Fortunately, the WBC only controls one lot in Topeka, Kansas. It literally is comprised of 40 members from one in-bread family. IOW, it is a nom-entity. Besides, despite of how perverse the 40 of them are, I have yet to hear about anyone in their group beheading, burning, drowning a human in a cage, shooting up a room full of people, (insert the most recent atrocity), etc., followed by "Praise Jesus!"  They do not control halves of two countries with tentacle in at least a dozen others.  

I'd also rather my neighbor be rude and choose to have nothing to do with me than try to kill me and everyone like me. 

I also don't care what any Christians did 800 years ago. There is something else going on with thee Islamic world that doesn't exist, in this day and age, in the civilized world. It would be great if more Muslims shared the same view of their religion as you do. 




Sent from my iPhone using Tapatalk


----------



## SheriV (Jan 16, 2017)

you missed the analogy

and I think..as I agreed with previously ALL religion is an attempt at control



know what pisses me off? I post my tits in this forum and you fags are arguing about religion


----------



## charley (Jan 16, 2017)

.. Gears, why not post your concept of what 'god & religion' are...??   please use your own words , don't copy & paste.. that way we can all have a greater understanding of what 'god' is ....but start a new post so we can get off yeni's ranting....    maybe title your post as ' Gears Speaks'...     ..


----------



## GearsMcGilf (Jan 16, 2017)

I didn't copy/paste any of my rant for the record. But, to answer. Your question, God (IMO) is whatever you perceive God to be. Religion is basically people trying to understand things that we can't as humans, and yes, often to control the masses. 

But, frankly I forgot this was about tits when I saw yenis Muslim rants. 


Sent from my iPhone using Tapatalk


----------



## yeni (Jan 19, 2017)

Allah says in the Holy Qur'an
  115. "Did you think that We had created you in play (without any purpose), and that you would not be brought back to Us?"

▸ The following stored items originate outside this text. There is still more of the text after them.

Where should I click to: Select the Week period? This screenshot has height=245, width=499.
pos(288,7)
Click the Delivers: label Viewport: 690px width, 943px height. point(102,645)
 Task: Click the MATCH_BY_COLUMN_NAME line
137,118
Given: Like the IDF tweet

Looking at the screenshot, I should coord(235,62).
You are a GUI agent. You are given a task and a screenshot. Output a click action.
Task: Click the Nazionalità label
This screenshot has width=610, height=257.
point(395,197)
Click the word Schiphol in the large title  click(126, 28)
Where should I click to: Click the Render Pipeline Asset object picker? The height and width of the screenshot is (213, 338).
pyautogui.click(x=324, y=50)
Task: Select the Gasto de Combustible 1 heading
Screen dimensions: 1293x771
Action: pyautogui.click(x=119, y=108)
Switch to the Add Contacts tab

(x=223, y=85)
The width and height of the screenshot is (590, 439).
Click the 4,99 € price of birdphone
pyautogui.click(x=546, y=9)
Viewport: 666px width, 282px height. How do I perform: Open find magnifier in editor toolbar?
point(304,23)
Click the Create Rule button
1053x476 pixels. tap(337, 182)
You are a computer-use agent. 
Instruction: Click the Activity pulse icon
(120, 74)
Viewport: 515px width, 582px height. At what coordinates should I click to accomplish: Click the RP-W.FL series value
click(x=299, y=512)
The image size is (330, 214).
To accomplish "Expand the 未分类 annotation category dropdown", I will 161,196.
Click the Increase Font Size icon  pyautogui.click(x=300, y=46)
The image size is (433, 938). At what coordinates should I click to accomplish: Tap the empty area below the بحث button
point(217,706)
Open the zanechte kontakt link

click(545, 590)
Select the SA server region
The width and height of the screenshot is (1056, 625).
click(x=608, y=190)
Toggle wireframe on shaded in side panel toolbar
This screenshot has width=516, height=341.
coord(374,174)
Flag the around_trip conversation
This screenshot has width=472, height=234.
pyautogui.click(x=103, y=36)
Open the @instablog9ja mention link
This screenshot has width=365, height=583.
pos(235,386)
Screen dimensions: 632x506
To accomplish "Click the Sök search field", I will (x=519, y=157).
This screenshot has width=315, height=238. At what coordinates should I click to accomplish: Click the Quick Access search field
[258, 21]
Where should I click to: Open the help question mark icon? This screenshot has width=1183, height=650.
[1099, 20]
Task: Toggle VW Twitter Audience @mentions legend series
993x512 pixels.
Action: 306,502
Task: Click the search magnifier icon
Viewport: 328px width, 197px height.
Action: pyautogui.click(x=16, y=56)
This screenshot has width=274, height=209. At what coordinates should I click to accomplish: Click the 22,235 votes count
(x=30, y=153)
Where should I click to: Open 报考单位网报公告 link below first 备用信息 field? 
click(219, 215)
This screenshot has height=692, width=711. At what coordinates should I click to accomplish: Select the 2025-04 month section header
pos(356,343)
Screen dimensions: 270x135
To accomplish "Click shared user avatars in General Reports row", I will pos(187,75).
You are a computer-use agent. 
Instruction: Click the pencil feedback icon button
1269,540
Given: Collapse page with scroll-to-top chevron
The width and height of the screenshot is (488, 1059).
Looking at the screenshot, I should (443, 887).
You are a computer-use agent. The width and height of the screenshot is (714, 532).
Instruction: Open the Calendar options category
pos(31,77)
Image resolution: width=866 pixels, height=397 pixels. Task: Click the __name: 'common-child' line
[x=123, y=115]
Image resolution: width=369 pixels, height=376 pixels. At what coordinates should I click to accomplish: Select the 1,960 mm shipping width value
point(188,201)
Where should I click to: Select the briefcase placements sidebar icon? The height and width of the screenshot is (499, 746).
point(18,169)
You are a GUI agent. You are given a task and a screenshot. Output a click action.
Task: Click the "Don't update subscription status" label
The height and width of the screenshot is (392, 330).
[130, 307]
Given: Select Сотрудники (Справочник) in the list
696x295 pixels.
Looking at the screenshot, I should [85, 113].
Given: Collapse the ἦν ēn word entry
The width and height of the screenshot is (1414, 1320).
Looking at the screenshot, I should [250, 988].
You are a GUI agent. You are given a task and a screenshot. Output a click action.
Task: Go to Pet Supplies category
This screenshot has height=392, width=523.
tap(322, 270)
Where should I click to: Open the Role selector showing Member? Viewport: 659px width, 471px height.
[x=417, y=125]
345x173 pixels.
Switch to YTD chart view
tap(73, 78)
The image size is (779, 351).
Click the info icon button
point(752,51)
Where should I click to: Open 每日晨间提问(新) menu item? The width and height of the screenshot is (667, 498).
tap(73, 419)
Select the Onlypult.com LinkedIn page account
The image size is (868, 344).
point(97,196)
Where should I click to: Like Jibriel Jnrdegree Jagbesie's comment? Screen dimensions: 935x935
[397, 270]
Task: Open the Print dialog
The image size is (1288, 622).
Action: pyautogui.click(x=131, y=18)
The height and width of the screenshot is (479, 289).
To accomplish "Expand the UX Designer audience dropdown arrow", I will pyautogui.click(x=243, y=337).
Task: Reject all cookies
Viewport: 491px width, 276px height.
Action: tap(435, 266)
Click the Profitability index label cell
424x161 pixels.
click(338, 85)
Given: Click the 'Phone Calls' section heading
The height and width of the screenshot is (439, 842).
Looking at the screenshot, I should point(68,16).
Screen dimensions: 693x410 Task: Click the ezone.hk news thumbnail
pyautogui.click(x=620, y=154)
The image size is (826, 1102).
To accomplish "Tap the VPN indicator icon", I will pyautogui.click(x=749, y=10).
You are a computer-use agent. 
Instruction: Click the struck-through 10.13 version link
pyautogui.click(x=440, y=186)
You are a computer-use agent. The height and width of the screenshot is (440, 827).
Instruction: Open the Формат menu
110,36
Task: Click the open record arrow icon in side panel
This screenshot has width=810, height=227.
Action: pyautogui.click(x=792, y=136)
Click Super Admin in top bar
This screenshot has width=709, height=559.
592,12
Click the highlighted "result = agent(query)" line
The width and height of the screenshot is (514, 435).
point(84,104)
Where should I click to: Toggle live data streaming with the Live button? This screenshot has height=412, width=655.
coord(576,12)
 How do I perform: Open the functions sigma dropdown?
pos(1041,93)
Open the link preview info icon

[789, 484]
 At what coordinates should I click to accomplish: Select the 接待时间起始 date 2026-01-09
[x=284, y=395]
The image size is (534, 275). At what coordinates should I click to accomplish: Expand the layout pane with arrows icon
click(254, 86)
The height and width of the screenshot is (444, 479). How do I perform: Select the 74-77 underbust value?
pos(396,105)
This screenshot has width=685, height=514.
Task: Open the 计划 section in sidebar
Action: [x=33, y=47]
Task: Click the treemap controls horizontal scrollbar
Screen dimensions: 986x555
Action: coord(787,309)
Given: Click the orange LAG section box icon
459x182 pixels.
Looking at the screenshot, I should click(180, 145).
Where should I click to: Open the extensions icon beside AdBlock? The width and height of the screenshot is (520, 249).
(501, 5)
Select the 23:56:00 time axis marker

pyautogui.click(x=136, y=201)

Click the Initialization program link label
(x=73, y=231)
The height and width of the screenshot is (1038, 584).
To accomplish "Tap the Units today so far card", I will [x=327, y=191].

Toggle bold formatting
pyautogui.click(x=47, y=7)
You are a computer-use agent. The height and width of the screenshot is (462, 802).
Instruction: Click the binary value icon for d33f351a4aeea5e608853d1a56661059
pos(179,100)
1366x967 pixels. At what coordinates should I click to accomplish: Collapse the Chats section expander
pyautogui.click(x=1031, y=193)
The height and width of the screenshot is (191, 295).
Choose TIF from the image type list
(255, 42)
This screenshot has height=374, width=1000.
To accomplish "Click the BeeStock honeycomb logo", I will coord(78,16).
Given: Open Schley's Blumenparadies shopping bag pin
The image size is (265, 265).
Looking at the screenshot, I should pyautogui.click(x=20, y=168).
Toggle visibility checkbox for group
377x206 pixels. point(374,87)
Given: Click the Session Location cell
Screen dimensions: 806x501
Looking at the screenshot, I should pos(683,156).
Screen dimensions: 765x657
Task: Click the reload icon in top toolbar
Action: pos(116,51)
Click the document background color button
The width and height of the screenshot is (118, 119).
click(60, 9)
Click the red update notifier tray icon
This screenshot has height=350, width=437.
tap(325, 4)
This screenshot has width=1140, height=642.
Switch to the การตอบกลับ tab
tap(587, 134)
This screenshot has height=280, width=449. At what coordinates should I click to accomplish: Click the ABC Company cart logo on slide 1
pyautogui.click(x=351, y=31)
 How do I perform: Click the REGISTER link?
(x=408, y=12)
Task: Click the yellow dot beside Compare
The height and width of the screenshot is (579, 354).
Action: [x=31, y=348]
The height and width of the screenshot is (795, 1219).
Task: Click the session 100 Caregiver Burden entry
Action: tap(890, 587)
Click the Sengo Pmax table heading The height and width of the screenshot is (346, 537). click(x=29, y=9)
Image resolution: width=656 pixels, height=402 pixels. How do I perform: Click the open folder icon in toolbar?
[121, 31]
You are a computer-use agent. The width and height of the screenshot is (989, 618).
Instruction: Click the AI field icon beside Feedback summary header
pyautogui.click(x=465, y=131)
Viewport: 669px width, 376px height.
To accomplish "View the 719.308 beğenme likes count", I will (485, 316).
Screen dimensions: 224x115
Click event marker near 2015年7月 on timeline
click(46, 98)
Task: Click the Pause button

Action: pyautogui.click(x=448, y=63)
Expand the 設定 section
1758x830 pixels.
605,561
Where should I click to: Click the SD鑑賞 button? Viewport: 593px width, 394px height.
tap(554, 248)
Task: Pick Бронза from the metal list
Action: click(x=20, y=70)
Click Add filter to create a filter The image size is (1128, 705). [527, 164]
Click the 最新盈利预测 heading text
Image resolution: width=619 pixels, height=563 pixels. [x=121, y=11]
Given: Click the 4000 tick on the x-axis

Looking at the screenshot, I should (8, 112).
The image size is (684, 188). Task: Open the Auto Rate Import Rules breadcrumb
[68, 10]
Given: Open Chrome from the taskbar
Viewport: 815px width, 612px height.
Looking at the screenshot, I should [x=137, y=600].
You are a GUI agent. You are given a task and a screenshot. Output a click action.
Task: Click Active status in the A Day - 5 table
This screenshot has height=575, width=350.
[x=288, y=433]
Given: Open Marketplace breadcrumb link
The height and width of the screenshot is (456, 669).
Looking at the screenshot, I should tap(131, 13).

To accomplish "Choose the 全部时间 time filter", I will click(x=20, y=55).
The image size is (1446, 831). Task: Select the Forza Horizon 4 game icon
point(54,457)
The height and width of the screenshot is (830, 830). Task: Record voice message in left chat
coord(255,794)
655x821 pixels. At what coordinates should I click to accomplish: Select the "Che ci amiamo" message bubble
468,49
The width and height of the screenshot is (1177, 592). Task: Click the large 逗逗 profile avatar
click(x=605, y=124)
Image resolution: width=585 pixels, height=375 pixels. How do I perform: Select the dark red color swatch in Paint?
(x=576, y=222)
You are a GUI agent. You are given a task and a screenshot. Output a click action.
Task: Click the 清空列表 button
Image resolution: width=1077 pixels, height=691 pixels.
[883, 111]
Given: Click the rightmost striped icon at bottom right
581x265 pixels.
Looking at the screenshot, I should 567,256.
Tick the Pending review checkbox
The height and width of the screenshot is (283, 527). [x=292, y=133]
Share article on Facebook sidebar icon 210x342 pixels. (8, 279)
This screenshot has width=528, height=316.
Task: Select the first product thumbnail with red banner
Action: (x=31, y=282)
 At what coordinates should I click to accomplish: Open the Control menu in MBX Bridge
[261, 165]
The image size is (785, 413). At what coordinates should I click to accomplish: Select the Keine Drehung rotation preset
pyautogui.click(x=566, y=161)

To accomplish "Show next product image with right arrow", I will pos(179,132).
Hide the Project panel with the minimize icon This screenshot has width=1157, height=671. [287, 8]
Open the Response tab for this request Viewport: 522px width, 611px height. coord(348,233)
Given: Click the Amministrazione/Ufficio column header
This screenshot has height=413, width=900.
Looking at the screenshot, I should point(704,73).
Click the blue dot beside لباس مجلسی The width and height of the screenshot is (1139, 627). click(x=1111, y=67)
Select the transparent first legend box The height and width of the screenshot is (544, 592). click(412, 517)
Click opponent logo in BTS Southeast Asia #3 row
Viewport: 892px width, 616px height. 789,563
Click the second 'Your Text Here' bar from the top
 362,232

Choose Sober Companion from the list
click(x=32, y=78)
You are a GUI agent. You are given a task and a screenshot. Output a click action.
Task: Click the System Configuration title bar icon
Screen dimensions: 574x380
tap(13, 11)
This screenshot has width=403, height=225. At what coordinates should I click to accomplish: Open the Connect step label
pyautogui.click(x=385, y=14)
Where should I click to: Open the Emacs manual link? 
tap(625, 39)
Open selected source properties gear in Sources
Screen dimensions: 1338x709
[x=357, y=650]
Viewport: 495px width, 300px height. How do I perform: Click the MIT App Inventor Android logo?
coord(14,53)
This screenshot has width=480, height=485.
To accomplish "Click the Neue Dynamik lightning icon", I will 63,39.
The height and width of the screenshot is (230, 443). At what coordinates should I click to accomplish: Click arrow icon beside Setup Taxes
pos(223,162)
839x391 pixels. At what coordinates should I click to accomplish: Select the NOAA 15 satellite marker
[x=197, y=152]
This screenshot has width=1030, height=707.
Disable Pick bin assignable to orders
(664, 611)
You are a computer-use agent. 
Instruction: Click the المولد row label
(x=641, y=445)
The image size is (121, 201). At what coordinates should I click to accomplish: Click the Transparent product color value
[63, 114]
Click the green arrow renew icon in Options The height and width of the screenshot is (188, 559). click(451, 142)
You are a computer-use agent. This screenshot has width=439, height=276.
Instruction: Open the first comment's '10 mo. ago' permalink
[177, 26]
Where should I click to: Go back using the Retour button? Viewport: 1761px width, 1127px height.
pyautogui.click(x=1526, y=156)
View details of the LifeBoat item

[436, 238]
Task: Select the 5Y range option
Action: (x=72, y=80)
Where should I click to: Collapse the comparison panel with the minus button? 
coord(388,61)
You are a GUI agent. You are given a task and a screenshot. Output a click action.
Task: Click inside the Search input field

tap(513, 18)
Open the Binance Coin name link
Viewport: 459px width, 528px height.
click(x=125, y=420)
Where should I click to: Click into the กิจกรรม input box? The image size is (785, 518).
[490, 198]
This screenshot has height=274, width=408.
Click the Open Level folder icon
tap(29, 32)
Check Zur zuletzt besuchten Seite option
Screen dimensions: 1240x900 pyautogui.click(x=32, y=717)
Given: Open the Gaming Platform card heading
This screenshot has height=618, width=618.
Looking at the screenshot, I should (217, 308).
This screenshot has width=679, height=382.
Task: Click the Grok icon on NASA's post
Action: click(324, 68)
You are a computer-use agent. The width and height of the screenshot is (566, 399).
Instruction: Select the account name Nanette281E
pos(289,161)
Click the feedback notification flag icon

  116. So Exalted be Allah, the True King, La ilaha illa Huwa (none has the right to be worshipped but He), the Lord of the Supreme Throne!

  117. And whoever invokes (or worships), besides Allah, any other ilah (god), of whom he has no proof, then his reckoning is only with his Lord. Surely! Al-Kafirun (the disbelievers in Allah and in the Oneness of Allah, polytheists, pagans, idolaters, etc.) Will not be successful.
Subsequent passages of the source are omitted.